Nonviolent direct action seeks to create such a crisis and foster such a tension that a community which has constantly refused to negotiate is forced to confront the issue. It seeks so to dramatize the issue that it can no longer be ignored. My citing the creation of tension as part of the work of the nonviolent resister may sound rather shocking. But I must confess that I am not afraid of the word "tension." I have earnestly opposed violent tension, but there is a type of constructive, nonviolent tension which is necessary for growth. Just as Socrates felt that it was necessary to create a tension in the mind so that individuals could rise from the bondage of myths and half truths to the unfettered realm of creative analysis and objective appraisal, so must we see the need for nonviolent gadflies to create the kind of tension in society that will help men rise from the dark depths of prejudice and racism to the majestic heights of understanding and brotherhood. The purpose of our direct action program is to create a situation so crisis packed that it will inevitably open the door to negotiation. I therefore concur with you in your call for negotiation. Too long has our beloved Southland been bogged down in a tragic effort to live in monologue rather than dialogue.What dialogue are you inviting when you tell an audience to shut up and listen to you? When you force the featured speaker to leave the stage so you can dominate the conversation and turn it into a monologue? What community are you forcing to confront "the issue" with such tactics? Seattle? Ferguson? The South? America at large? And what law are you going to pass to make all police departments across the country stop treating blacks as a suspect class?

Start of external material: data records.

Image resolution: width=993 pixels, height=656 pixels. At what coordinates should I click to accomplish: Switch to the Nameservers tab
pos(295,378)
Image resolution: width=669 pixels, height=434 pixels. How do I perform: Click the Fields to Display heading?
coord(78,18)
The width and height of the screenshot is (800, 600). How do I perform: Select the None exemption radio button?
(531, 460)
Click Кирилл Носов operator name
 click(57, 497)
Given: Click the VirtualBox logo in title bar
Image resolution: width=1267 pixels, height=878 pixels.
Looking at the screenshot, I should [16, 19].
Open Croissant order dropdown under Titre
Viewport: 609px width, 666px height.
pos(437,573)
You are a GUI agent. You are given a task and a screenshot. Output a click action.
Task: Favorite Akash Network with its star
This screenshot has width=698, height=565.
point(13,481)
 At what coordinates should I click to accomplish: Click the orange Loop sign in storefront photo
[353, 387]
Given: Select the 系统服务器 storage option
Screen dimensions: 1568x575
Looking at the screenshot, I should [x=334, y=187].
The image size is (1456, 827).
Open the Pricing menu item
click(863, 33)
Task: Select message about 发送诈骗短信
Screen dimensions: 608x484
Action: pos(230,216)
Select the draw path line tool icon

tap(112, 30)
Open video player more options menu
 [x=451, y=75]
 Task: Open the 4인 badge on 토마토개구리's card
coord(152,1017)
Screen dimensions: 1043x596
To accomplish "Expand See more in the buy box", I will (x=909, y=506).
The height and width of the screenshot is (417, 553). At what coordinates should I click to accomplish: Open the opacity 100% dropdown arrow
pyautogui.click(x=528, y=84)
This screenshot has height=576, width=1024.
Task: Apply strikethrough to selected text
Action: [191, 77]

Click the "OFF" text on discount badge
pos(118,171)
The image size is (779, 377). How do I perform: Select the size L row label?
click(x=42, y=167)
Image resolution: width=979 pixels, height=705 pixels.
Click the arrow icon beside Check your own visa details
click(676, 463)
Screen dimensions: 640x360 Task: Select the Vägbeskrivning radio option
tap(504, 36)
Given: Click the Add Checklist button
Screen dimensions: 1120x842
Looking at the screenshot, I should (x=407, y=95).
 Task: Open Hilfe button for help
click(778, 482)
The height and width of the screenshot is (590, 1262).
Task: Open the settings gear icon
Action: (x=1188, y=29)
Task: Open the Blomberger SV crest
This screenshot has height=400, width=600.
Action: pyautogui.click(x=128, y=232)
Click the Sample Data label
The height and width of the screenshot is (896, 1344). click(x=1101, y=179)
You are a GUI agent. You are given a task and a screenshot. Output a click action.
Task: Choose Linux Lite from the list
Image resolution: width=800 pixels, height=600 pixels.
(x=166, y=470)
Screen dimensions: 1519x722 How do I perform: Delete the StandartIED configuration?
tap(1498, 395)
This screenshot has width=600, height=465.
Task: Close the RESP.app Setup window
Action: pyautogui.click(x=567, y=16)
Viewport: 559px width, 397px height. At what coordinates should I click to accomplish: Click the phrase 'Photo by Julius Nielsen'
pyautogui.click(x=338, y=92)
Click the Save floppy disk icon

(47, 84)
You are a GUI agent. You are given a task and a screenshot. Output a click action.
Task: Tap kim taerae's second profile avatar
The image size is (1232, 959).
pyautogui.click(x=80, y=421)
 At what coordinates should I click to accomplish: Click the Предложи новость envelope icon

Dr. King didn't stop working for social justice when the Civil Rights Act was passed. He didn't retire when LBJ got the Voting Rights Act through Congress a year later. He was still working at the grassroots, trying to get justice for garbage workers, when he was assassinated. I'll be happy to see Bernie Sanders or Hillary Clinton take up the slogan "Black Lives Matter" and treat it seriously.
But I don't think it will really make any difference; any more than the Civil Rights Act and the Voting Rights Act ended racism in America. The direct action needed to change that reality is much more direct, and much more off-stage, than anything any politician or stage-grabber can ever do.
UPDATE: Interestingly, the protestors who interrupted Sen. Sanders in Seattle may not have been part of Seattle BLM, but rather of a splinter group, "Outside Agitators 206." Is the Senator listening to the concerns of BLM because of those protestors, or in spite of them? (I ask because Sen. Sanders was talking to Symone Sanders of BLM (legit!), now his national campaign press secretary, starting 3 weeks ago. Just to keep all the causes and effects in the right order.) As ever, the devil is in the details.
And even setting that aside as inside baseball that's lost under the stitches somewhere, Charlie Pierce is right: "Shouting down Bernie Sanders does nothing to solve any problem worth fighting against. It just doesn't."